Гарет шелковым рукавом вытер лицо. Я мог только сочувствовать его слабости. Окажись я сам на его месте в этом возрасте, моя реакция, вероятно, была бы такой же. Я отпустил его и, оставшись в одиночестве в кабинете лорда Парра, подумал: «Наконец-то ниточка!»

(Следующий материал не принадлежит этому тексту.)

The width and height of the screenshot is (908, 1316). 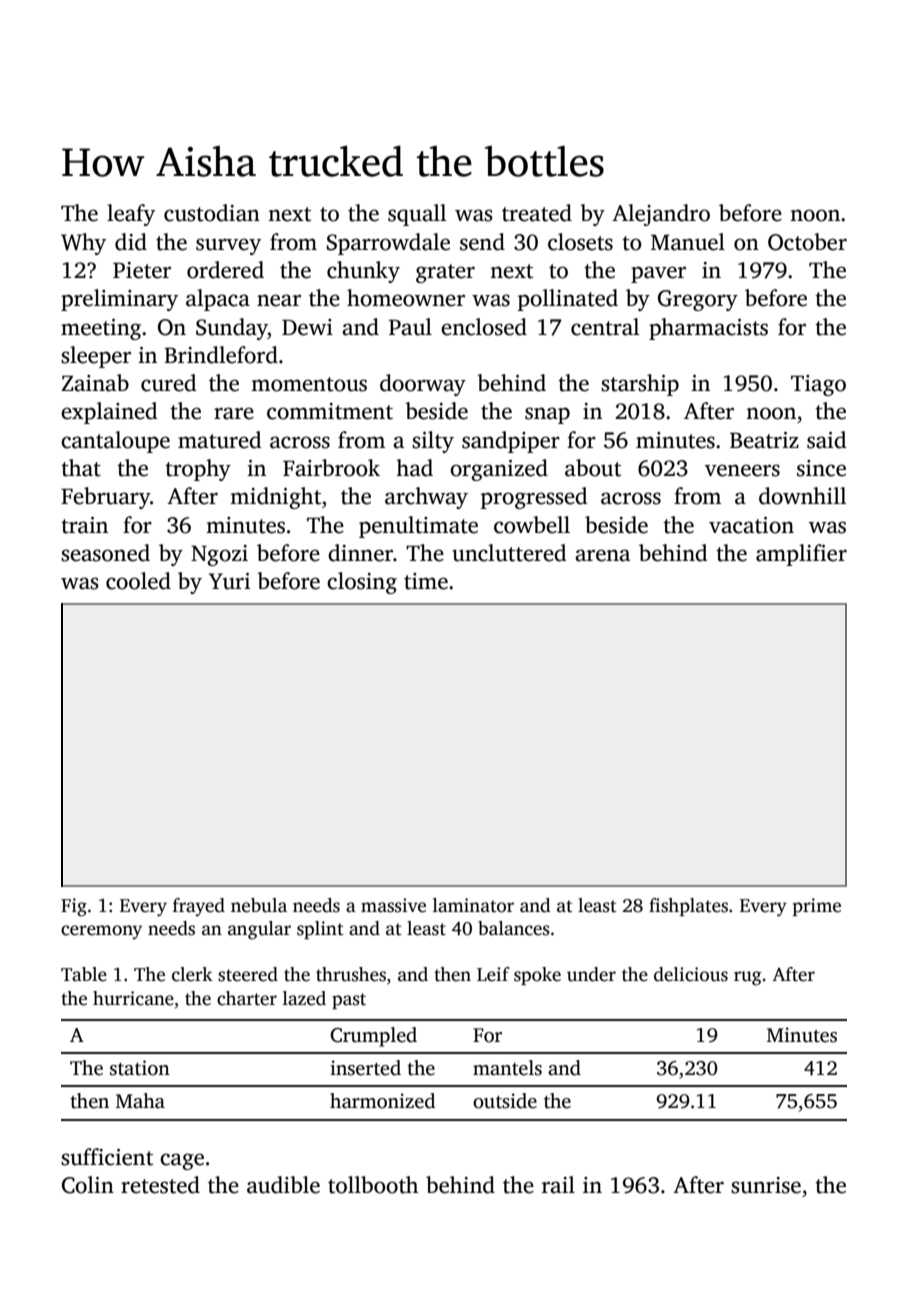 What do you see at coordinates (140, 1068) in the screenshot?
I see `station` at bounding box center [140, 1068].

Мэри Оделл была высокой полной женщиной чуть за тридцать. На ней была черная шелковая ливрея, а на ее светлых волосах – шляпка со значком королевы. Черты лица ее отличались мягкостью, и во всем ее облике было что-то материнское, хотя она не носила обручального кольца. Зеленые глаза Мэри были остры и настороженны. Я встал и, поклонившись, предложил ей сесть. Она села, сложив руки на коленях, и стала с любопытством и, подумалось мне, с удивлением разглядывать меня.